What the exercise asks. Repeat the data exactly as it appears.

Collected data entries

+++

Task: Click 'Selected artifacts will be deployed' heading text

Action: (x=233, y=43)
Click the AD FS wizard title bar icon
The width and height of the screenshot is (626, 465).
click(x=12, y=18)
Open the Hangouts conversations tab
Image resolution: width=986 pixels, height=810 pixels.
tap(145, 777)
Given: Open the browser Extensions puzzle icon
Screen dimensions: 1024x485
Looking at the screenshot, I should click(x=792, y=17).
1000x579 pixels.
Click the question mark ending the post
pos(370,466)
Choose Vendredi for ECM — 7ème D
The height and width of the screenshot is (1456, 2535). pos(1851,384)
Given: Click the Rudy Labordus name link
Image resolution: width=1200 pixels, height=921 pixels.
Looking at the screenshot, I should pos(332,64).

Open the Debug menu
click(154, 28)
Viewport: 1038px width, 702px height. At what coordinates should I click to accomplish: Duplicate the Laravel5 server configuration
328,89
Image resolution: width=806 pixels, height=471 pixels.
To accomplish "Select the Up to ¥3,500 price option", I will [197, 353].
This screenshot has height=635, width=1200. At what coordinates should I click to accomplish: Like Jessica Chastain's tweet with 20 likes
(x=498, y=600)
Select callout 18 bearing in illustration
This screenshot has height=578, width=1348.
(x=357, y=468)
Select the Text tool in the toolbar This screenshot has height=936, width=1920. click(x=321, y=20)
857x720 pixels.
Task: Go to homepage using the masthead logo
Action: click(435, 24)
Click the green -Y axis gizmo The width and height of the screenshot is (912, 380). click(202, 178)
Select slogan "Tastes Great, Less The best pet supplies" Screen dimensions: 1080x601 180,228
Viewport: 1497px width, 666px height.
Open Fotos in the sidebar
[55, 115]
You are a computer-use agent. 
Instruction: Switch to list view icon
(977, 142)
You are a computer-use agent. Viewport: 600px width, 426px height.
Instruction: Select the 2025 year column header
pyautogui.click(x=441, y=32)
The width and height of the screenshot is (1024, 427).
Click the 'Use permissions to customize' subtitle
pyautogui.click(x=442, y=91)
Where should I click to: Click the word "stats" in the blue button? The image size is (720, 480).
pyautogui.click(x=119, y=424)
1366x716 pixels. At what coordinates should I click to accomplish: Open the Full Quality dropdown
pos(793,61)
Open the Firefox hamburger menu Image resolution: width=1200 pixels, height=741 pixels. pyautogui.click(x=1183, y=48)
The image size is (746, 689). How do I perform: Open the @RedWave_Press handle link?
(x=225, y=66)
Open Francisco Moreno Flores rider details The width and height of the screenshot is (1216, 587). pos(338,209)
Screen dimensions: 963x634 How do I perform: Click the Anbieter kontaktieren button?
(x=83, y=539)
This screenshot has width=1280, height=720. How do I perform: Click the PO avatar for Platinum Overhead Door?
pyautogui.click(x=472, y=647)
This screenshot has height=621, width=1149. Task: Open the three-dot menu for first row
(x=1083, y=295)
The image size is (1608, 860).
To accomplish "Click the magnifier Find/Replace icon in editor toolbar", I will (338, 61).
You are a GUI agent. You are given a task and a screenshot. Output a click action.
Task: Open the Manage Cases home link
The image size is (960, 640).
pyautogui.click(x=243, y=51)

+++

Reply.
Task: Click 'Selected artifacts will be deployed' heading text

Action: (x=233, y=43)
Click the AD FS wizard title bar icon
The width and height of the screenshot is (626, 465).
click(x=12, y=18)
Open the Hangouts conversations tab
Image resolution: width=986 pixels, height=810 pixels.
tap(145, 777)
Given: Open the browser Extensions puzzle icon
Screen dimensions: 1024x485
Looking at the screenshot, I should click(x=792, y=17).
1000x579 pixels.
Click the question mark ending the post
pos(370,466)
Choose Vendredi for ECM — 7ème D
The height and width of the screenshot is (1456, 2535). pos(1851,384)
Given: Click the Rudy Labordus name link
Image resolution: width=1200 pixels, height=921 pixels.
Looking at the screenshot, I should pos(332,64).

Open the Debug menu
click(154, 28)
Viewport: 1038px width, 702px height. At what coordinates should I click to accomplish: Duplicate the Laravel5 server configuration
328,89
Image resolution: width=806 pixels, height=471 pixels.
To accomplish "Select the Up to ¥3,500 price option", I will [197, 353].
This screenshot has height=635, width=1200. At what coordinates should I click to accomplish: Like Jessica Chastain's tweet with 20 likes
(x=498, y=600)
Select callout 18 bearing in illustration
This screenshot has height=578, width=1348.
(x=357, y=468)
Select the Text tool in the toolbar This screenshot has height=936, width=1920. click(x=321, y=20)
857x720 pixels.
Task: Go to homepage using the masthead logo
Action: click(435, 24)
Click the green -Y axis gizmo The width and height of the screenshot is (912, 380). click(202, 178)
Select slogan "Tastes Great, Less The best pet supplies" Screen dimensions: 1080x601 180,228
Viewport: 1497px width, 666px height.
Open Fotos in the sidebar
[55, 115]
You are a computer-use agent. 
Instruction: Switch to list view icon
(977, 142)
You are a computer-use agent. Viewport: 600px width, 426px height.
Instruction: Select the 2025 year column header
pyautogui.click(x=441, y=32)
The width and height of the screenshot is (1024, 427).
Click the 'Use permissions to customize' subtitle
pyautogui.click(x=442, y=91)
Where should I click to: Click the word "stats" in the blue button? The image size is (720, 480).
pyautogui.click(x=119, y=424)
1366x716 pixels. At what coordinates should I click to accomplish: Open the Full Quality dropdown
pos(793,61)
Open the Firefox hamburger menu Image resolution: width=1200 pixels, height=741 pixels. pyautogui.click(x=1183, y=48)
The image size is (746, 689). How do I perform: Open the @RedWave_Press handle link?
(x=225, y=66)
Open Francisco Moreno Flores rider details The width and height of the screenshot is (1216, 587). pos(338,209)
Screen dimensions: 963x634 How do I perform: Click the Anbieter kontaktieren button?
(x=83, y=539)
This screenshot has width=1280, height=720. How do I perform: Click the PO avatar for Platinum Overhead Door?
pyautogui.click(x=472, y=647)
This screenshot has height=621, width=1149. Task: Open the three-dot menu for first row
(x=1083, y=295)
The image size is (1608, 860).
To accomplish "Click the magnifier Find/Replace icon in editor toolbar", I will (338, 61).
You are a GUI agent. You are given a task and a screenshot. Output a click action.
Task: Open the Manage Cases home link
The image size is (960, 640).
pyautogui.click(x=243, y=51)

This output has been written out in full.